◆ **Given instruction**: Quote every one of the entries below word for word.

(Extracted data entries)
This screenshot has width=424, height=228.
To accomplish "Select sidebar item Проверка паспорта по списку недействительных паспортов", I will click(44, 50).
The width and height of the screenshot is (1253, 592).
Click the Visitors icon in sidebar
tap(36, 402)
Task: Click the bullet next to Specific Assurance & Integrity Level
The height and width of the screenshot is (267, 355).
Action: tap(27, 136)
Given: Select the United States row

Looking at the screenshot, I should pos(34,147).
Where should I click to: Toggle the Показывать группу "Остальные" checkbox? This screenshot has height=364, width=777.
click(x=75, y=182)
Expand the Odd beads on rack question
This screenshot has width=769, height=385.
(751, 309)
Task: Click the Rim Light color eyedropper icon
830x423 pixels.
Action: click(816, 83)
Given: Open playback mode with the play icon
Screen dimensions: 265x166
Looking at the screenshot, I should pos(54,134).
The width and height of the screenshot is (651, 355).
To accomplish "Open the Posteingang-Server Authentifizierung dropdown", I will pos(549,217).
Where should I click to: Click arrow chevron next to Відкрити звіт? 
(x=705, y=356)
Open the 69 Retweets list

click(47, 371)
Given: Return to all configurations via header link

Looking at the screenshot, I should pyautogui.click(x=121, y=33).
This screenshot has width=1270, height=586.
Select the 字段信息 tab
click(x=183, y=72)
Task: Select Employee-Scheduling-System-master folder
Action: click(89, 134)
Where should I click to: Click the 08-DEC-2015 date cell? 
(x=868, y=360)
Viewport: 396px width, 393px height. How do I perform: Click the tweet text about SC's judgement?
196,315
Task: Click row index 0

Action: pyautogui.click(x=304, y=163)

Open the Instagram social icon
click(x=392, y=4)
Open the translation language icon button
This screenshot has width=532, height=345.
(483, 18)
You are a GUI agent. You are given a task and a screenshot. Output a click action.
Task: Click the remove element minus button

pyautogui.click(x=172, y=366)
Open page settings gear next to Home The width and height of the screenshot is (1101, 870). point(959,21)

◆ **Task solution**:
This screenshot has width=424, height=228.
To accomplish "Select sidebar item Проверка паспорта по списку недействительных паспортов", I will click(44, 50).
The width and height of the screenshot is (1253, 592).
Click the Visitors icon in sidebar
tap(36, 402)
Task: Click the bullet next to Specific Assurance & Integrity Level
The height and width of the screenshot is (267, 355).
Action: tap(27, 136)
Given: Select the United States row

Looking at the screenshot, I should pos(34,147).
Where should I click to: Toggle the Показывать группу "Остальные" checkbox? This screenshot has height=364, width=777.
click(x=75, y=182)
Expand the Odd beads on rack question
This screenshot has width=769, height=385.
(751, 309)
Task: Click the Rim Light color eyedropper icon
830x423 pixels.
Action: click(816, 83)
Given: Open playback mode with the play icon
Screen dimensions: 265x166
Looking at the screenshot, I should pos(54,134).
The width and height of the screenshot is (651, 355).
To accomplish "Open the Posteingang-Server Authentifizierung dropdown", I will pos(549,217).
Where should I click to: Click arrow chevron next to Відкрити звіт? 
(x=705, y=356)
Open the 69 Retweets list

click(47, 371)
Given: Return to all configurations via header link

Looking at the screenshot, I should pyautogui.click(x=121, y=33).
This screenshot has width=1270, height=586.
Select the 字段信息 tab
click(x=183, y=72)
Task: Select Employee-Scheduling-System-master folder
Action: click(89, 134)
Where should I click to: Click the 08-DEC-2015 date cell? 
(x=868, y=360)
Viewport: 396px width, 393px height. How do I perform: Click the tweet text about SC's judgement?
196,315
Task: Click row index 0

Action: pyautogui.click(x=304, y=163)

Open the Instagram social icon
click(x=392, y=4)
Open the translation language icon button
This screenshot has width=532, height=345.
(483, 18)
You are a GUI agent. You are given a task and a screenshot. Output a click action.
Task: Click the remove element minus button

pyautogui.click(x=172, y=366)
Open page settings gear next to Home The width and height of the screenshot is (1101, 870). point(959,21)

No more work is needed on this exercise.